Today’s daf continues the discussion of activities that are permitted or forbidden on Yamim Tovim. As we have learned, activities that are essential for food preparation (e.g. cooking and kneading) are permitted on Yom Tov, even though they are prohibited on Shabbat. This is based on a passage in Sefer Shemot (12:16), which clearly forbids work on the holiday, but permits those activities that are needed to prepare food. Our Gemara suggests that this rule can also be extended to other situations: “Mi-tokh she-hutrah letzorekh, hutrah nami she-lo le-tzorekh” – once a specific activity is permitted on Yom Tov for cooking, we may rule that it is permitted even in situations when the activity is done for reasons other than cooking.
In general, the question of whether certain activities are permitted on Yom Tov – even if they are not directly connected with food preparation – is a disagreement between Beit Shammai and Beit Hillel in Massekhet Beitza (daf 12). Both Tosafot and the Rashba point out, however, that even according to Beit Hillel, who permit food preparation activities in other settings, we do not have blanket permission to do those activities. Only if they are necessary for Yom Tov will they be permitted. Furthermore, the Gemara makes it clear that if the activity is not universally perceived as being necessary, it will remain forbidden.

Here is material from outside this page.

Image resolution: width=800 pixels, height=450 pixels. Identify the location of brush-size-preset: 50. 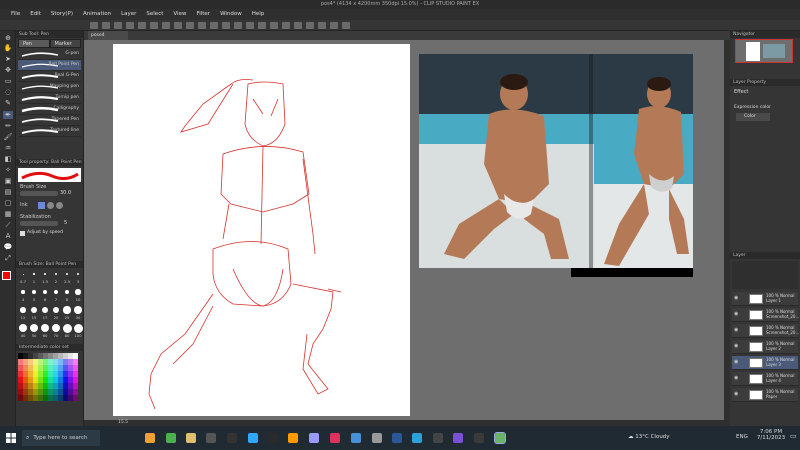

Rav Pappa gives an example of something that not everyone feels is essential for Yom Tov: mugmar. This burning incense was used to perfume clothing or a dwelling-place. A clay or metal vessel held the incense, whose vapor would rise up through holes in the cover, or, in some cases, once the incense was heated, the cover was removed to allow the smoke to rise. Mugmar was only used in wealthy homes, and even in such homes it was a matter of personal taste; this clearly explains Rav Pappa’s presentation of it as a davar she’eino shaveh le-khol nefesh – something that is not universally desired or required.